Republican lawmakers proposed to pay for a payroll tax cut with their own salaries after President Barack Obama urged the Congress “don’t be a Grinch.”
After scolding the Senate and Republicans for voting down his jobs bill, Obama told a Pennsylvania crowd he’s giving them a second chance to extend payroll tax cuts that are scheduled to expire at the end of the year because, well ... it’s Christmas!
“They may have voted ‘no’ on these tax cuts once but I’m already filled with the Christmas spirit … so I’m in the Christmas spirit [and] I want to give them another chance,” Obama said Wednesday.
To get the message out, Obama urged the crowd to contact their lawmakers. “Tell them, don’t be a Grinch,” he said. “Don’t vote to raise taxes on working Americans during the holidays.”
Senate Republicans took the president’s second chance and created their own payroll tax proposal.
Obama’s proposal cuts employees’ payroll tax from 6.2 percent to 4.2 percent of their earning, and cuts Social Security taxes to 3.1 percent. The cuts are paid for with $3.25 surtax for the top income earners – those making over $1 million annually.
Obama explained that wealthy people, such as himself, will pay more if asked.
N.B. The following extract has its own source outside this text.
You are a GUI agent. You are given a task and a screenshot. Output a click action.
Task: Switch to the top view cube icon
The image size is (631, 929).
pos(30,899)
He told the crowd, “I’ve done pretty well over these last few years, so I’ve said ‘Let me pay a little bit more.’”
The president continued, “We’re asking people like me to sacrifice just little bit so that [American workers] have a little bit of a leg up.”
The plan creates a conundrum for Republicans who have signed Grover Norquist’s American for Tax Reform pledge because it uses a tax cut to create an additional tax on job creators.
The Republican plan unveiled Thursday by Senate GOP leader Mitch McConnell embraces a totally different sacrifice, one that would ask federal workers, including lawmakers, to give up their raises so that American could enjoy the payroll tax for another year.
“Consistent with the recommendations of the bipartisan Simpson Bowles commission, our payroll tax plan would institute a three-year pay freeze on federal civilian employees – including members of Congress,” McConnell announced.
The plan has some additional cost cutting measures: It would reduce the federal workforce by 10 percent – as recommended by the Simpson Bowles deficit reduction commission – by hiring one employee per every three employees who leave the federal service.
The bill also minimizes waste for entitlement programs such as unemployment insurance and the Supplemental Nutrition Assistance Program by ensuring that wealthy workers who become unemployed do not receive food stamps or unemployment checks.
“What we’re saying is that anybody who makes more than a million dollars a year shouldn’t be getting an unemployment check on top of it, paid for with the tax dollars of folks struggling just to make ends meet,” said McConnell.
The Republican bill does not, however, cut Social Security taxes.
Altogether, Republican leadership projects that they will reduce the federal deficit by $111 billion while ensuring that Social Security payouts for retirees are protected.
House minority leader Nancy Pelosi signaled an interest in compromise. She told reporters Thursday Democrats “would certainly be open to reasonable pay-fors for the tax cut.”
However, she said their compromise would not “include firing 200,000 people,” referring to the downsizing plan. The GOP downsizing plan actually does not fire anyone; it simply eliminates 2 out 3 vacant positions.
The two bills will face off in the Senate Thursday night as the body tries to approve a payroll tax measure for Friday.